Today, we know so much more about the major cannabinoids, THC and CBD, than we did even a decade ago, which is why so many states are accepting marijuana as a viable medical treatment. Still, there are some glaring holes in our understanding of cannabinoids. If you are interested in using marijuana as a treatment — or if you merely want to know more about our current knowledge of cannabinoids — read on.

The Endocannabinoid System

First, before we dive into the cannabinoids present in marijuana and cannabis products, it is beneficial to explain how the human body processes those chemicals. The endocannabinoid system is an element of the nervous system, seemingly associated with the regulation of physiological and cognitive processes, especially pain sensation, mood, memory, appetite, fertility, and pregnancy. However, it is important to note that the endocannabinoid system is a relatively recent discovery and remains under preliminary research, so it could be that endocannabinoids, and by extension cannabinoids, play a more significant role in the human body than currently thought.
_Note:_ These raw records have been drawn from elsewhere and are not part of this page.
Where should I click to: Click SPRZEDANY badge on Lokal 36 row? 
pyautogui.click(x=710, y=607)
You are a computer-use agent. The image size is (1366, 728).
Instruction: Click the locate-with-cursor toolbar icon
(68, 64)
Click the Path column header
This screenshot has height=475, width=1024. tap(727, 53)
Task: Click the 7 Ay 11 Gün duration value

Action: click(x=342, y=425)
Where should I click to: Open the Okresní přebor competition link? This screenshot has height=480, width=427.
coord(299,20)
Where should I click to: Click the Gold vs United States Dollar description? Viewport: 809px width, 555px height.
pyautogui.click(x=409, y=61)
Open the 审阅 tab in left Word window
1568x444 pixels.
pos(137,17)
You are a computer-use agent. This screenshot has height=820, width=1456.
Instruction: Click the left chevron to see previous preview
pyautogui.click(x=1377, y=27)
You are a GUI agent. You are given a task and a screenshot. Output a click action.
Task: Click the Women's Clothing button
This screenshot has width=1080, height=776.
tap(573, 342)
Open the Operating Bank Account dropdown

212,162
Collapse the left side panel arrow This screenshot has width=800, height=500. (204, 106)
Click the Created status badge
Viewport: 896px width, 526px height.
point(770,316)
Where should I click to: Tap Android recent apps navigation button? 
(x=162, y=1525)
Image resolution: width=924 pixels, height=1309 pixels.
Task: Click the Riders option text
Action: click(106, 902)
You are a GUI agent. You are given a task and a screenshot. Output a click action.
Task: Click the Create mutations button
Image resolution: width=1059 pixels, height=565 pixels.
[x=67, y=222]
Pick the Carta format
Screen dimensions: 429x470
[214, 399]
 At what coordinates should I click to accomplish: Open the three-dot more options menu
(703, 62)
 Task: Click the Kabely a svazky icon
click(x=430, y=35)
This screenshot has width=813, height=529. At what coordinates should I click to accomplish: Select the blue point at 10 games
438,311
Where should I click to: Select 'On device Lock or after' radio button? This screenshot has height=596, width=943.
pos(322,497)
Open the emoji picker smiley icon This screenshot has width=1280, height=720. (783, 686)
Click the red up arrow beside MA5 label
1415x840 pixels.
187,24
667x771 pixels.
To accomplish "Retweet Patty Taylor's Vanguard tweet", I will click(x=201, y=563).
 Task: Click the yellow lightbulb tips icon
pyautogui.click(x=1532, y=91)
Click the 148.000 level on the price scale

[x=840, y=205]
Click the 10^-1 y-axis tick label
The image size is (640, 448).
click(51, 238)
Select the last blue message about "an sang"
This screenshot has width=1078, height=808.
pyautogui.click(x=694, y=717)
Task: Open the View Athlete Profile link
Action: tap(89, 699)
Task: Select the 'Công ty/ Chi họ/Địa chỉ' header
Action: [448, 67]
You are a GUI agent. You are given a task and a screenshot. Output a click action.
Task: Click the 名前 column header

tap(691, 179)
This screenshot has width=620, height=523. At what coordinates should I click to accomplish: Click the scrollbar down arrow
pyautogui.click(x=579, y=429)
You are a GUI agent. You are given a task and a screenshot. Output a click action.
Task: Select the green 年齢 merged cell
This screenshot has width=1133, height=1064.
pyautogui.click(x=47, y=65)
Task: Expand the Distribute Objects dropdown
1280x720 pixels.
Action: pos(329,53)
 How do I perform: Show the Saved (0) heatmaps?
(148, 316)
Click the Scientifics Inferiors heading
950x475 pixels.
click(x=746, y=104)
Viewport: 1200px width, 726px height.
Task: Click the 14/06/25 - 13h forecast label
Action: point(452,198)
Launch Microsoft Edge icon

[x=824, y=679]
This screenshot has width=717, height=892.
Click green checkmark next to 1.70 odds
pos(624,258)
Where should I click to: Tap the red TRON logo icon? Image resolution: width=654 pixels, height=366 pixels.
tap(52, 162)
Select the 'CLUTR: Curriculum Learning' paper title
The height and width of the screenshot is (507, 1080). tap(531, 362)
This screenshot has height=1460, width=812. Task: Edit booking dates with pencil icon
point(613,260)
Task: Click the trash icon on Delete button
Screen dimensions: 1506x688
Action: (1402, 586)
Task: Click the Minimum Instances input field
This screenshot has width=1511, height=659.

Right now, we know of two primary endocannabinoid receptors, called CB1 and CB2, both of which are located most frequently in the brain and nervous system, with some receptors in peripheral organs and tissues. The human body produces molecules that binds with these receptors to produce certain effects, like pain reduction, mood control or appetite stimulation. To the body and the CB1 and CB2 receptors, cannabinoids in marijuana look identical to some of these natural molecules, so cannabinoids are capable of binding with the receptors and producing similar effects. 

But what are the cannabinoids, and what do they do? There are two main cannabinoids to be aware of as well as a few others we aren’t quite sure about yet.

Tetrahydrocannabinol: THC

The cannabinoid on mostly everyone’s minds is THC, which technically designates a category of cannabinoids but most often refers to a specific cannabinoid by the name of delta-9-tetrahydrocannabinol. THC is the most abundant cannabinoid within marijuana, and it is also responsible for producing the psychoactive effects — marijuana’s “high.” So-called sativa-dominant strains tend to have higher concentrations of THC, which overwhelm the endocannabinoid system.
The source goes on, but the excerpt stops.